I have already read other questions and answers in the context of float/double/int/... especially if they are separated by a character or located inside brackets, but so far the proposed solutions I found were not satisfying to us. Our requirements are:
No dependencies on libraries other than the standard library. Using anything from boost is therefore, for example, not an option.
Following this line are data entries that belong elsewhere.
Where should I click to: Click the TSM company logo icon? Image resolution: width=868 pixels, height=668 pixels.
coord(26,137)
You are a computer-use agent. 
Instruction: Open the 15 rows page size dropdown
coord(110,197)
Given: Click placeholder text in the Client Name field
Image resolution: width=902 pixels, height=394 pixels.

Must be thread-safe. This is meant in specific regarding the locale, which can be changed globally. This is really awful for us, as therefore a thread of our library can be affected by another thread in the user's program, which may also be running code of a completely different library. Anything affected by
setlocale()
directly is therefore not an option. Also, setting the locale before starting to read/write and setting it back to the original value thereafter is not a solution due to race conditions in threads.While efficiency is not the topmost priority (#1 & #2 are), it is still definitely of our concern, as strings may be read and written in run-time quite frequently, depending on the user's program. The faster, the better.
Edit: As an additional note: boost::lexical_cast
is not guaranteed to be unaffected by the locale (source: Locale invariant guarantee of boost::lexical_cast<>). So that would not be a solution even without requirement #1.
I gathered the following information so far:
- First of all, what I saw being suggested a lot is using boost's lexical_cast but unfortunately this is not an option for us as at all, as we can't require all users to also link to boost (and because of the lacking locale-safety, see above). I looked at the code to see if we can extract anything from it but I found it difficult to understand and too large in length, and most likely the big performance-gainers are using locale-dependent functions anyways.
- Many functions introduced in C++11, such as
std::to_string
,std::stod
,std::stof
, etc. depend on the global locale just the way sscanf and sprintf do, which is extremely unfortunate and to me not understandable, considering that std::thread has been added. std::stringstream
seems to be a solution in general, since it is thread-safe in the context of the locale, but also in general if guarded right. However, if it is constructed freshly every time it can be slow (good comparison: http://www.boost.org/doc/libs/1_55_0/doc/html/boost_lexical_cast/performance.html). I assume this can be solved by having one such stream per thread configured and available, clearing it each time after usage. However, a problem is that it doesn't solve formats as easily assscanf()
does, for example:" { %g , %g } "
.
sscanf()
patterns that we, for example, need to be able to read are:
" { %g , %g }"
" { { %g , %g } , { %g , %g } }"
" { top: { %g , %g } , left: { %g , %g } , bottom: { %g , %g } , right: { %g , %g }"
Writing these with stringstreams seems no big deal, but reading them seems problematic, especially considering the whitespaces.
Should we use std::regex
in this context or is this overkill? Are stringstreams a good solution for this task or is there any better way to do this given the mentioned requirements? Also, are there any other problems in the context of thread-safety and locales that I have not considered in my question - especially regarding the usage of std::stringstream?